Stored items:
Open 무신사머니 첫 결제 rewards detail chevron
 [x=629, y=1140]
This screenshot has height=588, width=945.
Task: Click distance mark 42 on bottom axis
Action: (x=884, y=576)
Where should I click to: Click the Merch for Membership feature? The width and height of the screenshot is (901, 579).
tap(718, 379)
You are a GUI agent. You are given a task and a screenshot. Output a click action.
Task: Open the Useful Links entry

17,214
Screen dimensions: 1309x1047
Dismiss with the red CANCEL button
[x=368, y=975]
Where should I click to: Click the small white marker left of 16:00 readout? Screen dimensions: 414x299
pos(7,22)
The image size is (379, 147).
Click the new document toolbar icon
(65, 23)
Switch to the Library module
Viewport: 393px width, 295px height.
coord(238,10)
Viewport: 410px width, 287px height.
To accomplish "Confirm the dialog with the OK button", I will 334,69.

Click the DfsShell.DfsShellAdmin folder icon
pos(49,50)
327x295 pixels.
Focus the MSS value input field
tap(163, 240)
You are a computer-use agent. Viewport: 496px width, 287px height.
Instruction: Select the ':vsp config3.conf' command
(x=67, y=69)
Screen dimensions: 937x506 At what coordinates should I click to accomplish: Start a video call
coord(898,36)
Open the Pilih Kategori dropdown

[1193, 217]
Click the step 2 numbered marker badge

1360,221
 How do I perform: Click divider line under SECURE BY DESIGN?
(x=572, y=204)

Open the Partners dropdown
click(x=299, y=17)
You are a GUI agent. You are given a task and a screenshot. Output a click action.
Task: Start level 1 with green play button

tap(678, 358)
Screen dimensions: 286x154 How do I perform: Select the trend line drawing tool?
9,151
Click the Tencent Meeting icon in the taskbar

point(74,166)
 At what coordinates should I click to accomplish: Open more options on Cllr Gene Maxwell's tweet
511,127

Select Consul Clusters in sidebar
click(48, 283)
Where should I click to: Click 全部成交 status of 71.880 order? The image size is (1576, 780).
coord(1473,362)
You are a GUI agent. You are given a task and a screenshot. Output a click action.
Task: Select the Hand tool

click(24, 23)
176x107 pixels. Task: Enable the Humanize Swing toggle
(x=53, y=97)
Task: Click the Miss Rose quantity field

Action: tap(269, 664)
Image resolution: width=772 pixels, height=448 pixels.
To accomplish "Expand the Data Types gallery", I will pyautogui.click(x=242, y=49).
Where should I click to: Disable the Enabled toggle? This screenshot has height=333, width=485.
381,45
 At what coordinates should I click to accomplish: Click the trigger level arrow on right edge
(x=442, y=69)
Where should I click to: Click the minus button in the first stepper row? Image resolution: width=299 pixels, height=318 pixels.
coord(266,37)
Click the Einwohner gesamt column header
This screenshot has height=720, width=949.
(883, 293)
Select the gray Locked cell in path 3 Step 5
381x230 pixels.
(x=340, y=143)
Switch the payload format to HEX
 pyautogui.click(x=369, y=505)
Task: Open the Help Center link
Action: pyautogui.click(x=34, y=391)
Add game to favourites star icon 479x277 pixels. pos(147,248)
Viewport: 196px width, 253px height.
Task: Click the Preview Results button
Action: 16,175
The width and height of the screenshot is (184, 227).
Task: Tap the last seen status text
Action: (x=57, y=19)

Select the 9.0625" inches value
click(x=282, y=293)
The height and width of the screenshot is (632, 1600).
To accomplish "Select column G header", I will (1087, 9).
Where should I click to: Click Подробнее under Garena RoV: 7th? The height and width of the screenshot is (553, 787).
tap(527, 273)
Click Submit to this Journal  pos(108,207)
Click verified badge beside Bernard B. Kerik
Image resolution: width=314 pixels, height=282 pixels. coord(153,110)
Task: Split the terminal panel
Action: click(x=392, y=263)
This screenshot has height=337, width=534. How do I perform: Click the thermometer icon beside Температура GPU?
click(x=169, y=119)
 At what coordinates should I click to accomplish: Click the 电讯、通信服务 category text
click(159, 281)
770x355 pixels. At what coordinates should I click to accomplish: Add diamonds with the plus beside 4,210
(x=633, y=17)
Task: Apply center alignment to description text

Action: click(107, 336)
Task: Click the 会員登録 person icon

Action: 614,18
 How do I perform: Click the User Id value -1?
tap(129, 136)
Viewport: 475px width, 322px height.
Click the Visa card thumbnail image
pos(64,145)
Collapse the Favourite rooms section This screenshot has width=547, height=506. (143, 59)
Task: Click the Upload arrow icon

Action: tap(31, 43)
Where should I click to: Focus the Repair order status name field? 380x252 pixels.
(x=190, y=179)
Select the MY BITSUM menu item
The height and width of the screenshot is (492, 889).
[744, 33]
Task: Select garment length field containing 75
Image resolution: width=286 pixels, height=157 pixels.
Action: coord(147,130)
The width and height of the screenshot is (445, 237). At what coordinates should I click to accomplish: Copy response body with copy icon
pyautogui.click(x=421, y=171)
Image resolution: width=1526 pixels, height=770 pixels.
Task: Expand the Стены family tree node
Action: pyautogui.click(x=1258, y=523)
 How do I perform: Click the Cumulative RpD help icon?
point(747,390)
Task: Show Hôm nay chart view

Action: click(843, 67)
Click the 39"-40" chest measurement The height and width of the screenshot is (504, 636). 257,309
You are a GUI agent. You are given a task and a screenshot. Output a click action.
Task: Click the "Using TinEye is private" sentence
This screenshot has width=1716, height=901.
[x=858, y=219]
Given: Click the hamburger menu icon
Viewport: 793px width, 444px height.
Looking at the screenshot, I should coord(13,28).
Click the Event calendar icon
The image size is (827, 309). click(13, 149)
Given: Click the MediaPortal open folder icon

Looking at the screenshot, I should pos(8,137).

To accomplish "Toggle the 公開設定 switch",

EXERCISE DESCRIPTION: Output the complete set of records word for word.

RESPONSE BOX:
Open 무신사머니 첫 결제 rewards detail chevron
 [x=629, y=1140]
This screenshot has height=588, width=945.
Task: Click distance mark 42 on bottom axis
Action: (x=884, y=576)
Where should I click to: Click the Merch for Membership feature? The width and height of the screenshot is (901, 579).
tap(718, 379)
You are a GUI agent. You are given a task and a screenshot. Output a click action.
Task: Open the Useful Links entry

17,214
Screen dimensions: 1309x1047
Dismiss with the red CANCEL button
[x=368, y=975]
Where should I click to: Click the small white marker left of 16:00 readout? Screen dimensions: 414x299
pos(7,22)
The image size is (379, 147).
Click the new document toolbar icon
(65, 23)
Switch to the Library module
Viewport: 393px width, 295px height.
coord(238,10)
Viewport: 410px width, 287px height.
To accomplish "Confirm the dialog with the OK button", I will 334,69.

Click the DfsShell.DfsShellAdmin folder icon
pos(49,50)
327x295 pixels.
Focus the MSS value input field
tap(163, 240)
You are a computer-use agent. Viewport: 496px width, 287px height.
Instruction: Select the ':vsp config3.conf' command
(x=67, y=69)
Screen dimensions: 937x506 At what coordinates should I click to accomplish: Start a video call
coord(898,36)
Open the Pilih Kategori dropdown

[1193, 217]
Click the step 2 numbered marker badge

1360,221
 How do I perform: Click divider line under SECURE BY DESIGN?
(x=572, y=204)

Open the Partners dropdown
click(x=299, y=17)
You are a GUI agent. You are given a task and a screenshot. Output a click action.
Task: Start level 1 with green play button

tap(678, 358)
Screen dimensions: 286x154 How do I perform: Select the trend line drawing tool?
9,151
Click the Tencent Meeting icon in the taskbar

point(74,166)
 At what coordinates should I click to accomplish: Open more options on Cllr Gene Maxwell's tweet
511,127

Select Consul Clusters in sidebar
click(48, 283)
Where should I click to: Click 全部成交 status of 71.880 order? The image size is (1576, 780).
coord(1473,362)
You are a GUI agent. You are given a task and a screenshot. Output a click action.
Task: Select the Hand tool

click(24, 23)
176x107 pixels. Task: Enable the Humanize Swing toggle
(x=53, y=97)
Task: Click the Miss Rose quantity field

Action: tap(269, 664)
Image resolution: width=772 pixels, height=448 pixels.
To accomplish "Expand the Data Types gallery", I will pyautogui.click(x=242, y=49).
Where should I click to: Disable the Enabled toggle? This screenshot has height=333, width=485.
381,45
 At what coordinates should I click to accomplish: Click the trigger level arrow on right edge
(x=442, y=69)
Where should I click to: Click the minus button in the first stepper row? Image resolution: width=299 pixels, height=318 pixels.
coord(266,37)
Click the Einwohner gesamt column header
This screenshot has height=720, width=949.
(883, 293)
Select the gray Locked cell in path 3 Step 5
381x230 pixels.
(x=340, y=143)
Switch the payload format to HEX
 pyautogui.click(x=369, y=505)
Task: Open the Help Center link
Action: pyautogui.click(x=34, y=391)
Add game to favourites star icon 479x277 pixels. pos(147,248)
Viewport: 196px width, 253px height.
Task: Click the Preview Results button
Action: 16,175
The width and height of the screenshot is (184, 227).
Task: Tap the last seen status text
Action: (x=57, y=19)

Select the 9.0625" inches value
click(x=282, y=293)
The height and width of the screenshot is (632, 1600).
To accomplish "Select column G header", I will (1087, 9).
Where should I click to: Click Подробнее under Garena RoV: 7th? The height and width of the screenshot is (553, 787).
tap(527, 273)
Click Submit to this Journal  pos(108,207)
Click verified badge beside Bernard B. Kerik
Image resolution: width=314 pixels, height=282 pixels. coord(153,110)
Task: Split the terminal panel
Action: click(x=392, y=263)
This screenshot has height=337, width=534. How do I perform: Click the thermometer icon beside Температура GPU?
click(x=169, y=119)
 At what coordinates should I click to accomplish: Click the 电讯、通信服务 category text
click(159, 281)
770x355 pixels. At what coordinates should I click to accomplish: Add diamonds with the plus beside 4,210
(x=633, y=17)
Task: Apply center alignment to description text

Action: click(107, 336)
Task: Click the 会員登録 person icon

Action: 614,18
 How do I perform: Click the User Id value -1?
tap(129, 136)
Viewport: 475px width, 322px height.
Click the Visa card thumbnail image
pos(64,145)
Collapse the Favourite rooms section This screenshot has width=547, height=506. (143, 59)
Task: Click the Upload arrow icon

Action: tap(31, 43)
Where should I click to: Focus the Repair order status name field? 380x252 pixels.
(x=190, y=179)
Select the MY BITSUM menu item
The height and width of the screenshot is (492, 889).
[744, 33]
Task: Select garment length field containing 75
Image resolution: width=286 pixels, height=157 pixels.
Action: coord(147,130)
The width and height of the screenshot is (445, 237). At what coordinates should I click to accomplish: Copy response body with copy icon
pyautogui.click(x=421, y=171)
Image resolution: width=1526 pixels, height=770 pixels.
Task: Expand the Стены family tree node
Action: pyautogui.click(x=1258, y=523)
 How do I perform: Click the Cumulative RpD help icon?
point(747,390)
Task: Show Hôm nay chart view

Action: click(843, 67)
Click the 39"-40" chest measurement The height and width of the screenshot is (504, 636). 257,309
You are a GUI agent. You are given a task and a screenshot. Output a click action.
Task: Click the "Using TinEye is private" sentence
This screenshot has width=1716, height=901.
[x=858, y=219]
Given: Click the hamburger menu icon
Viewport: 793px width, 444px height.
Looking at the screenshot, I should coord(13,28).
Click the Event calendar icon
The image size is (827, 309). click(13, 149)
Given: Click the MediaPortal open folder icon

Looking at the screenshot, I should pos(8,137).

To accomplish "Toggle the 公開設定 switch",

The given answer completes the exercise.